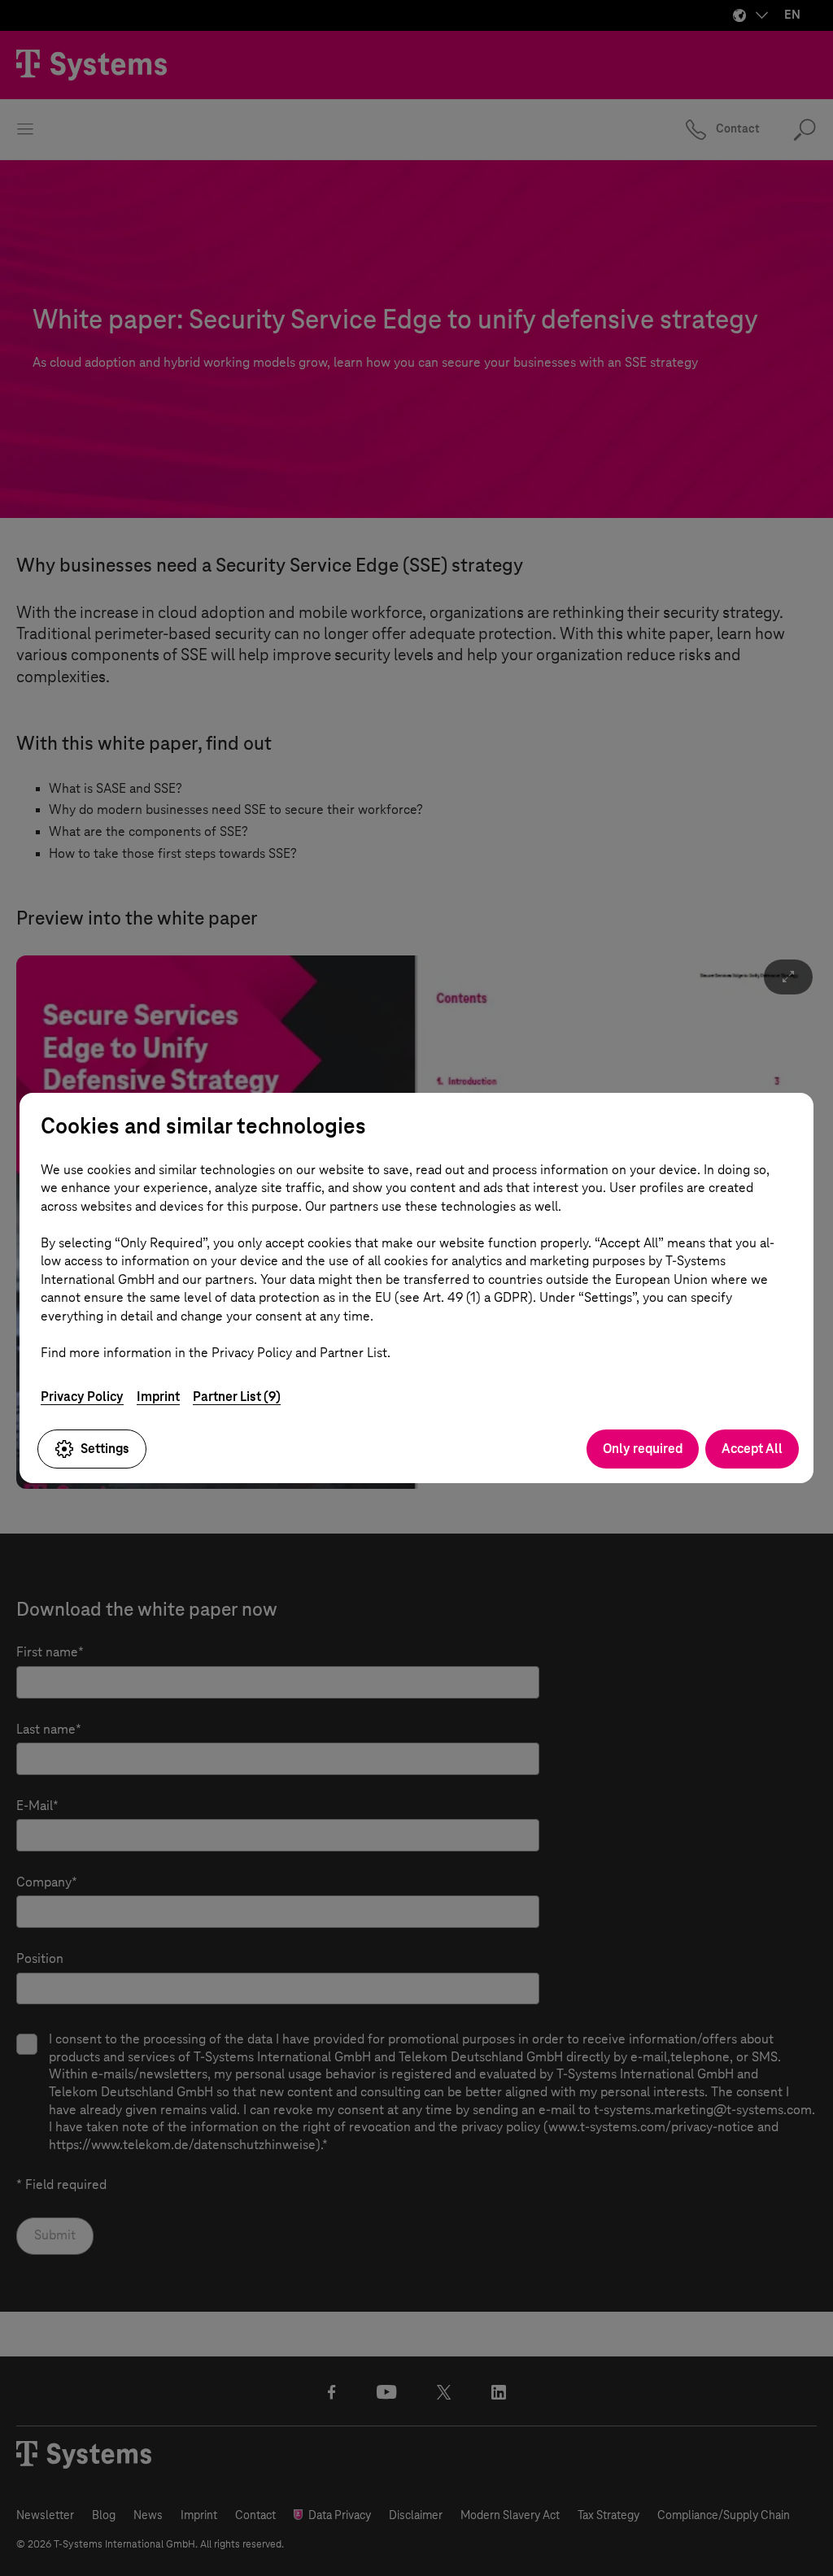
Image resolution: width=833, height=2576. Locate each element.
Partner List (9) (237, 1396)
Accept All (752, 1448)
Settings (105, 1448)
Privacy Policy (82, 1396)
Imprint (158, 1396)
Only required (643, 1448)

---------------

* _About this exercise_
Whenever a picture appears in the listing, leave it out; copy everything else exactly.

* _Final answer_
Image resolution: width=833, height=2576. Locate each element.
Partner List (9) (237, 1396)
Accept All (752, 1448)
Settings (105, 1448)
Privacy Policy (82, 1396)
Imprint (158, 1396)
Only required (643, 1448)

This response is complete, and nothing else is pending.